The reference minerals
| Mohs | Reference mineral |
|---|---|
| 1 | Talc |
| 2 | Gypsum |
| 3 | Calcite |
| 4 | Fluorite |
| 5 | Apatite |
| 6 | Orthoclase feldspar |
| 7 | Quartz |
| 8 | Topaz |
| 9 | Corundum (sapphire, ruby) |
| 10 | Diamond |
Where common gems fall
- 10 — Diamond.
- 9 — Sapphire, ruby (corundum).
- 8.5 — Alexandrite, chrysoberyl.
- 8 — Topaz, spinel.
- 7.5–8 — Aquamarine, emerald (beryl).
- 7–7.5 — Garnet, tourmaline.
- 6.5–7 — Tanzanite, peridot, andalusite, color-change diaspore (Zultanite).
- 6–6.5 — Moonstone, opal (depending on type).
- 5.5 — Lapis lazuli, turquoise (typical).
Practical implications for jewelry
The standard threshold for “everyday-wear hardness” in ring stones is conventionally Mohs 7 — quartz, the abrasive in airborne dust, sits at 7. A stone harder than quartz resists scratching from common environmental exposure; a stone softer than quartz does not.

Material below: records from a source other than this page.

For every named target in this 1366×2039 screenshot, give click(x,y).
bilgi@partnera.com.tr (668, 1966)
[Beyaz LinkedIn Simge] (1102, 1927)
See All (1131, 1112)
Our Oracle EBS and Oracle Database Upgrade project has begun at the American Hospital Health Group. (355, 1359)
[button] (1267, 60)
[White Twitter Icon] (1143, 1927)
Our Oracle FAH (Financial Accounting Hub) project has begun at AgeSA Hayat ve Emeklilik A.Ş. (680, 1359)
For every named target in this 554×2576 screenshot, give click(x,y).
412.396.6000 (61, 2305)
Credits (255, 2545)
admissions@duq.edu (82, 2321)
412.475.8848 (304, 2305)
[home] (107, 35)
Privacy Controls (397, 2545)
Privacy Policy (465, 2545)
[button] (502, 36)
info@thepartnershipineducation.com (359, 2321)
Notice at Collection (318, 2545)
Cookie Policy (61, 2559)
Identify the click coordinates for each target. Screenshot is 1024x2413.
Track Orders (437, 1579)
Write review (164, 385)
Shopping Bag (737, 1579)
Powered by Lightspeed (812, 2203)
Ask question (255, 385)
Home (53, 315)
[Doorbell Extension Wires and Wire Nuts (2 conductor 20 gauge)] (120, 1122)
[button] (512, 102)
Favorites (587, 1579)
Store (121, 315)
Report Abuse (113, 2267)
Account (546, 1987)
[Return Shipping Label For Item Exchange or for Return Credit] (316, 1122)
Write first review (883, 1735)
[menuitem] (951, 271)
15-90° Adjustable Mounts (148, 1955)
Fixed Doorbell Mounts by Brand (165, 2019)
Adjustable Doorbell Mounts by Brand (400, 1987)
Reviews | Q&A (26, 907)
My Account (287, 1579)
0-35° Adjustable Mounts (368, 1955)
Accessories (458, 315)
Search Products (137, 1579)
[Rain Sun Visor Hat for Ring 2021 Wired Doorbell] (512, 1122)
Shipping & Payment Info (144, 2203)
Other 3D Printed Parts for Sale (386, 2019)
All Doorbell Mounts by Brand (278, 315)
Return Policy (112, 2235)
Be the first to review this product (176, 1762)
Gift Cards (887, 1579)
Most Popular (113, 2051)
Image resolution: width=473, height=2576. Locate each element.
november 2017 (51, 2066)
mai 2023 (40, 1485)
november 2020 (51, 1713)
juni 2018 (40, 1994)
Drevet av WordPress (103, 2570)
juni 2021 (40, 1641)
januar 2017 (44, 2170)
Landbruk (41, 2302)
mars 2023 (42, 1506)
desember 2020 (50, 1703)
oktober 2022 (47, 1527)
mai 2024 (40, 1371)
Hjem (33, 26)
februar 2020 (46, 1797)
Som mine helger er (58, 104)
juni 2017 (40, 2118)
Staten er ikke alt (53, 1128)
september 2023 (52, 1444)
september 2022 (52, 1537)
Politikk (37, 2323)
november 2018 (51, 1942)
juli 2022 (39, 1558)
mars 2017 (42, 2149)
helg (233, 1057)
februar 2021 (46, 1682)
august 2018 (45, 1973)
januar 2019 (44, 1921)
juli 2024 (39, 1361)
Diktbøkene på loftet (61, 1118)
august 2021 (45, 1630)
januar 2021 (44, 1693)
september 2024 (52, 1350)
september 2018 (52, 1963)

Zultanite at 6.5–7 sits at the borderline. With protected settings and care, it serves as a daily-wear stone; in exposed mountings or rough use, it accumulates abrasion faster than corundum or chrysoberyl.
The Mohs scale measures only scratch resistance, not toughness. A stone can be hard but brittle (diamond is the classic example — Mohs 10 but vulnerable to cleavage on impact). Cleavage, fracture toughness, and chemical stability are independent properties that complement Mohs hardness in a complete durability assessment.
Limitations of the scale
The Mohs scale is ordinal, not ratio-based. The Vickers and Knoll absolute hardness scales — measured by indentation under a controlled load — give linear hardness values and reveal the true non-linearity hidden in the Mohs ranking. Diamond’s Vickers hardness is roughly 4 to 5 times that of corundum; the Mohs scale compresses that to a difference of one unit.